Now, an important concept to understand here is the variation of Young’s modulus with temperature. We should understand that when we increase the temperature of the wire, it increases the vibration of atoms in the crystal structure of the metal that makes the wire. These vibrations cause an increase in the atomic distance between two neighboring atoms and thus decrease the atomic force binding them. This leads to a decrease in the Young’s modulus of the material of the wire, as now less stress is required to mould or break the wire.

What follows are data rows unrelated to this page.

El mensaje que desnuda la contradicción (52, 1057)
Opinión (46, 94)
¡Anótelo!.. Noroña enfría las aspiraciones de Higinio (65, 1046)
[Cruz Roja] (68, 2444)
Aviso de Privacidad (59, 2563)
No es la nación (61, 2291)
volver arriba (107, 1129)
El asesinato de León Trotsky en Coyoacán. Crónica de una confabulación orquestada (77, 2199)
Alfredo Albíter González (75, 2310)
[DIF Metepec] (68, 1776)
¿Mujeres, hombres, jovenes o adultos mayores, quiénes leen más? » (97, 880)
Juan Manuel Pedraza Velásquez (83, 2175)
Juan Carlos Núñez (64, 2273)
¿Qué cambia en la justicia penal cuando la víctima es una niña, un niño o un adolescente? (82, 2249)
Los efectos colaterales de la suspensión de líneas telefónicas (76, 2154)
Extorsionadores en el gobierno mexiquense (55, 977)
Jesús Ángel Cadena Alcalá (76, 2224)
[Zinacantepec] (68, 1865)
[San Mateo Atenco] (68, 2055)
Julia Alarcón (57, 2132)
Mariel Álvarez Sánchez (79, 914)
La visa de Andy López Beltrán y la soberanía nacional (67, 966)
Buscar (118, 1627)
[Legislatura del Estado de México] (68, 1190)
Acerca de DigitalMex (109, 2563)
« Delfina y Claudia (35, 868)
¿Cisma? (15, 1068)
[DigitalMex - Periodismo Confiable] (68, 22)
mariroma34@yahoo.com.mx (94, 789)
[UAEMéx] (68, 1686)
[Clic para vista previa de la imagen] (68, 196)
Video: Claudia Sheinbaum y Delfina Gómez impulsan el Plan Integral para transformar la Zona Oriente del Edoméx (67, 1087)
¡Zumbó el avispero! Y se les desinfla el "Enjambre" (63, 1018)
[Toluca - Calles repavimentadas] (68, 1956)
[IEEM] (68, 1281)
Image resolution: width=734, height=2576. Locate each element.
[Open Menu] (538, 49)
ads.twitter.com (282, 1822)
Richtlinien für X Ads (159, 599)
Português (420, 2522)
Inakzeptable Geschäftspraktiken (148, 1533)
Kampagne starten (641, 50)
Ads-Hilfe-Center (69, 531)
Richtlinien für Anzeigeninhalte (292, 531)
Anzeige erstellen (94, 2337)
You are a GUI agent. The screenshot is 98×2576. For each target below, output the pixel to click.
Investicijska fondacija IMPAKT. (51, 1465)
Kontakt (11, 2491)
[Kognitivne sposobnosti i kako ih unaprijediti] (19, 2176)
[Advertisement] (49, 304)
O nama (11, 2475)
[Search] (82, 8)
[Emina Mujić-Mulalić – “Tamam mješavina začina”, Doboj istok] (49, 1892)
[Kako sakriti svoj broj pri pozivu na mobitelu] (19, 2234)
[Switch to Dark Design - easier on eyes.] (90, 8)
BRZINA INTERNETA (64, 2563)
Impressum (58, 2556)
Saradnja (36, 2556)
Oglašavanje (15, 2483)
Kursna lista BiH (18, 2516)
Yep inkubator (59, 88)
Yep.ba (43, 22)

Hence, we can say that, Young’s modulus is inversely proportional to temperature, i.e.
$Y \propto \dfrac{1}{T}$
Now since we found that,
${Y_1} > {Y_2}$
So, we get,
${T_2} > {T_1}$
$\therefore$ Option (B) is the correct option.

Note
We should note that here we have considered the material of the wire to be a metal. For different materials other than metals, the relationship between Young’s modulus and Temperature would differ.